By Richard Black
Environment correspondent, BBC News website
Some Republicans wanted to expand oil drilling to meet US energy needs
US President-elect Barack Obama has pledged to "engage vigorously" on climate change, ahead of next month's UN summit on the issue.
Mr Obama will not be at the talks in Poland but said the US would "help lead the world" once he has taken office.
His comments came in a video message to a gathering of US state governors.
Next month's summit is a staging post in a two-year process aimed at securing a new climate treaty when current Kyoto Protocol targets expire in 2012.
Mr Obama will not be attending the UN Framework Convention on Climate Change (UNFCCC) talks, he explained, because "the United States has only one president at a time".
But, he continued: "Once I take office, you can be sure that the United States will once again engage vigorously in these negotiations, and help lead the world toward a new era of global co-operation on climate change."
The decision by White House incumbent George W Bush in 2001 to withdraw from the Kyoto Protocol is widely seen as the principal reason why the treaty came into force later than planned and with a much weaker impact on greenhouse gas emissions than its architects had envisaged.
Earlier this week the UNFCCC reported that greenhouse gas emissions from developed nations rose by 2.3% between 2000 and 2006.
Mr Obama's video message was played at the opening of the Governors' Global Climate Summit, a session called and hosted by California's Governor Arnold Schwarzenegger.
On the eve of the meeting, Mr Schwarzenegger announced plans to have his state generate one-third of its electricity by 2020 from renewable sources.
Climate and energy security are interlinked issues for the US
If replicated nationwide, that would take the US some way towards the national target Mr Obama espoused during his election campaign, of reducing greenhouse gas emissions by 80% by 2050.

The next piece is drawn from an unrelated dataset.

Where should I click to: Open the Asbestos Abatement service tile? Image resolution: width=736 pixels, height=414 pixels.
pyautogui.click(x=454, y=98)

Alongside his pledge to re-engage with the UN process, the president-elect also promised during his campaign to establish "a Global Energy Forum of the world's largest emitters".
The parallel fora established under Mr Bush's presidency - the Asia-Pacific Partnership on Clean Development and Climate and the Major Economies (or Big Emitters) group - were seen as diversions from the UN process, and it is not yet clear how Mr Obama sees the relationship between the UNFCCC and his proposed new body.
Although he will not be at the UN summit next month in Poznan, the president-elect said he would ask members of Congress to "report back".
Outside the US, his leadership is widely seen as crucial to achieving a significant treaty. But timescales are clearly an issue.
The "roadmap" leading from last year's UN summit in Bali is supposed to conclude with the signing of a new global treaty at the end of 2009.
As Mr Obama's team may not be in place for several months, and would then have to agree a joint US position with Congress, the 2009 target looks difficult.
The EU has floated the possibility of holding an interim UN summit, perhaps in the middle of next year, at which the Obama presidency could play a full role.